# GIVEN DATA
================

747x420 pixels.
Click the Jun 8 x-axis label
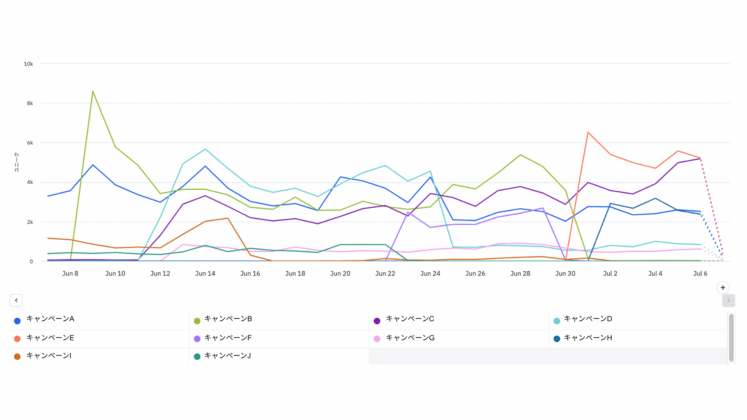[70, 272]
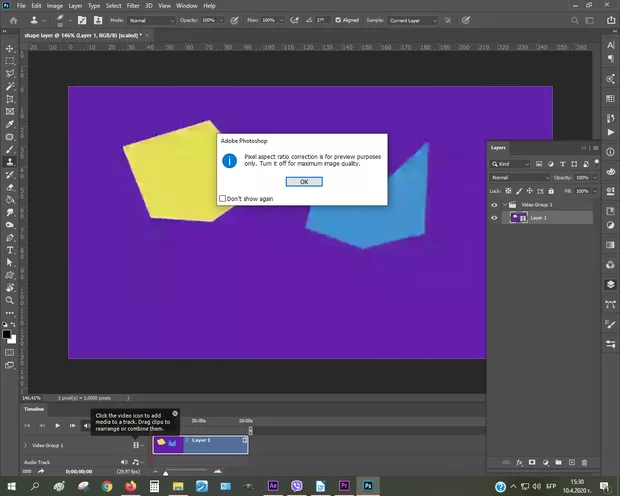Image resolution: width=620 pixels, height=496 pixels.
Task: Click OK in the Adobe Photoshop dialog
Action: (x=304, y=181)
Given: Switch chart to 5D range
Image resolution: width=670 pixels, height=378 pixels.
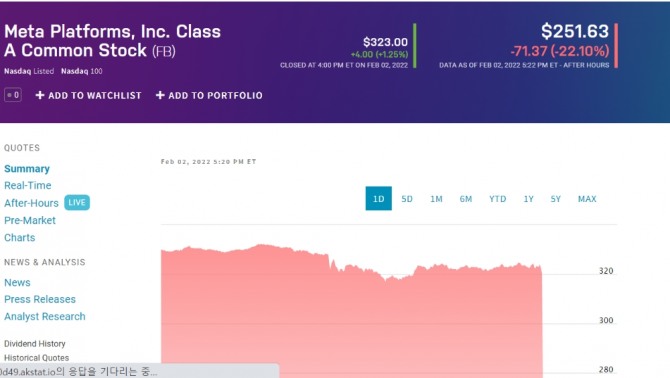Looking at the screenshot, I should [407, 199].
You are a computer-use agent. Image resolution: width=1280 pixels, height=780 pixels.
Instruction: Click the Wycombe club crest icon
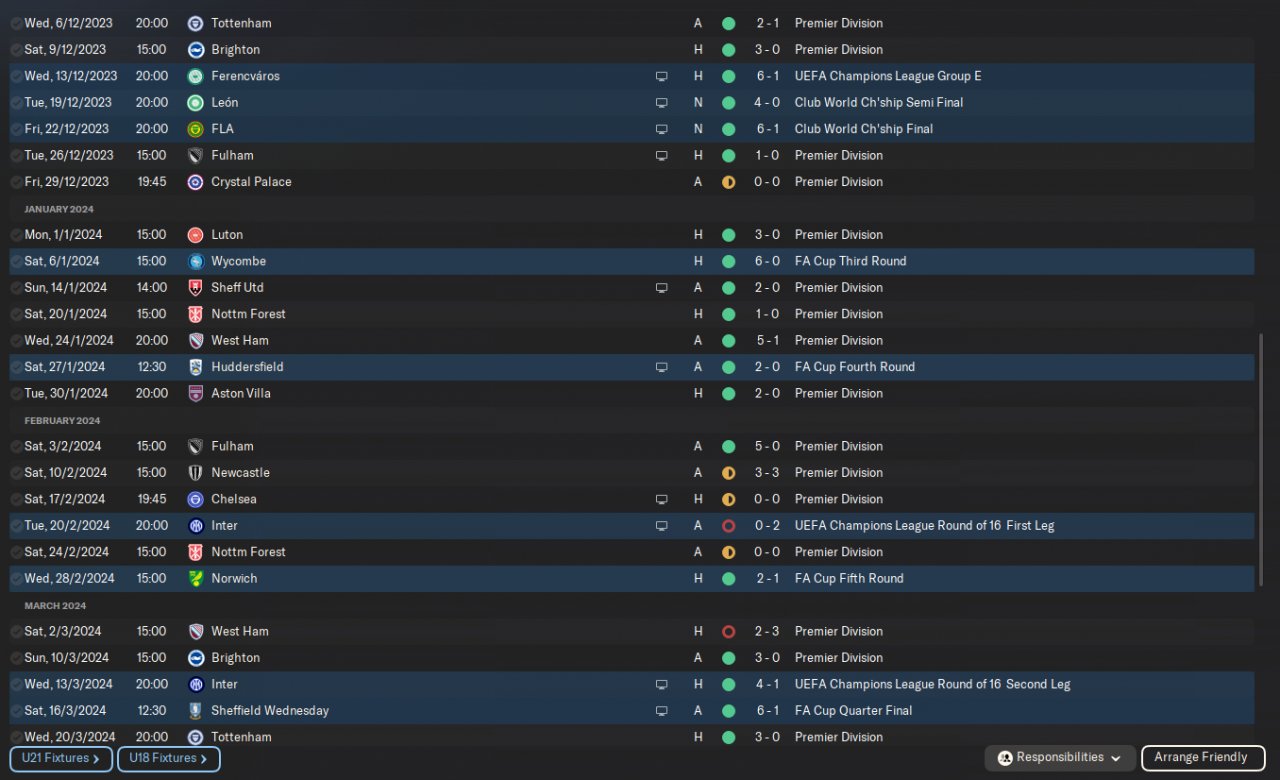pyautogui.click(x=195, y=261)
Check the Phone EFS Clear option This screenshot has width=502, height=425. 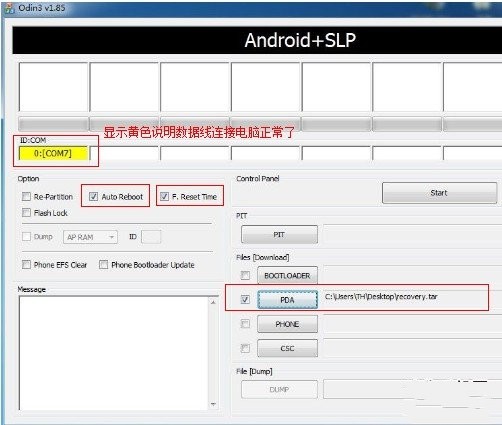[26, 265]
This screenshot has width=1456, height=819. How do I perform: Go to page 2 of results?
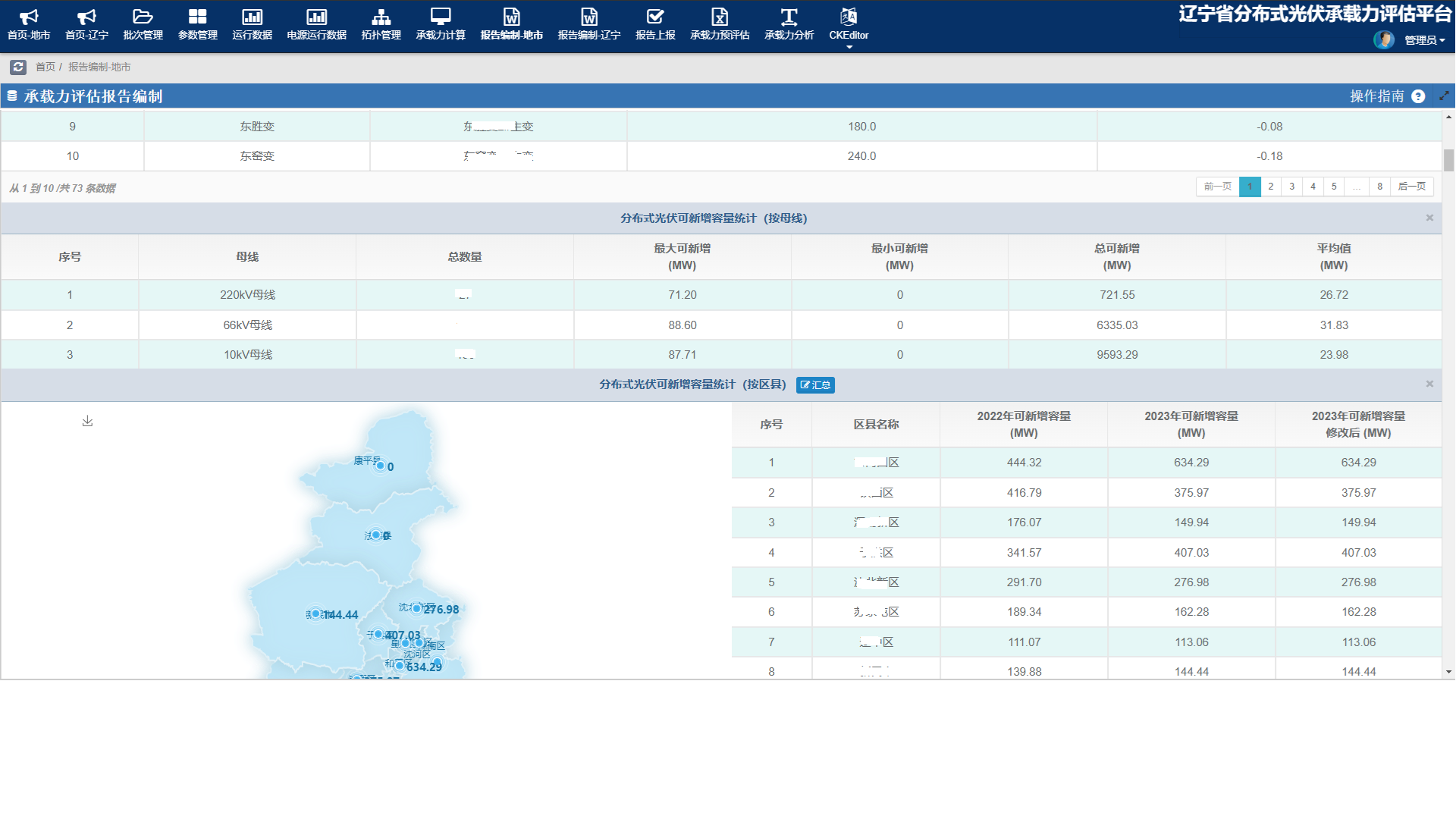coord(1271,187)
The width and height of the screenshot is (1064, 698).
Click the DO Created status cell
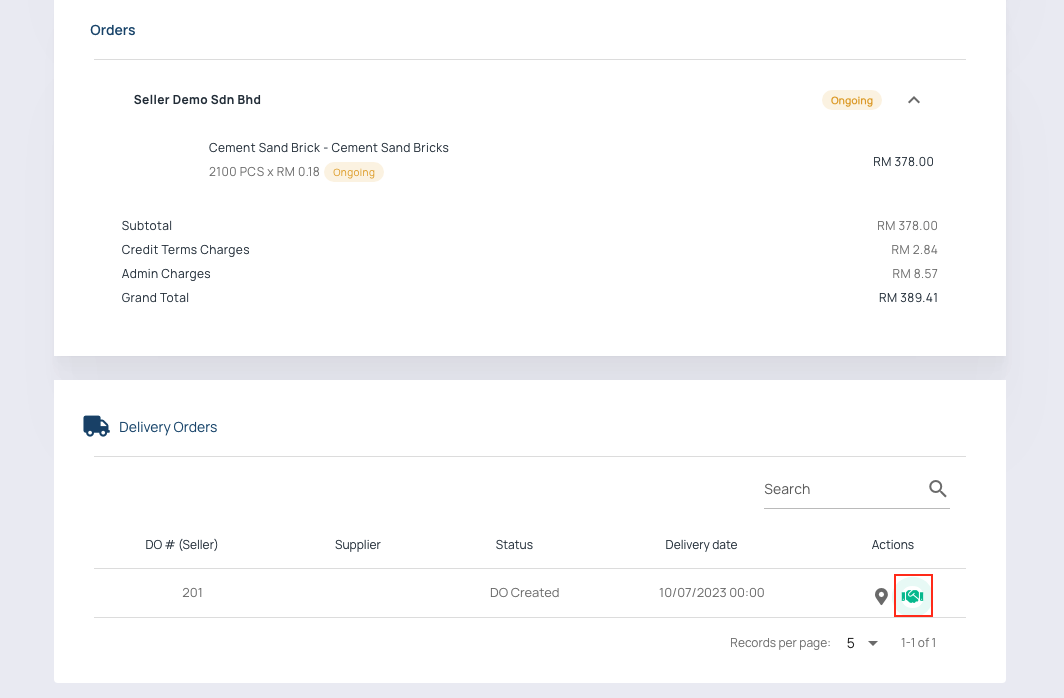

================

# WHAT IS EXPECTED
Rewrite the lines above, starting with the line with "This screenshot has width=1456, height=819." and going on through the end of the lines, with "results" replaced by "listings" and everything else unchanged. Omit the pictures.

# RESULT FOR THIS EXERCISE
This screenshot has width=1456, height=819. How do I perform: Go to page 2 of listings?
coord(1271,187)
The width and height of the screenshot is (1064, 698).
Click the DO Created status cell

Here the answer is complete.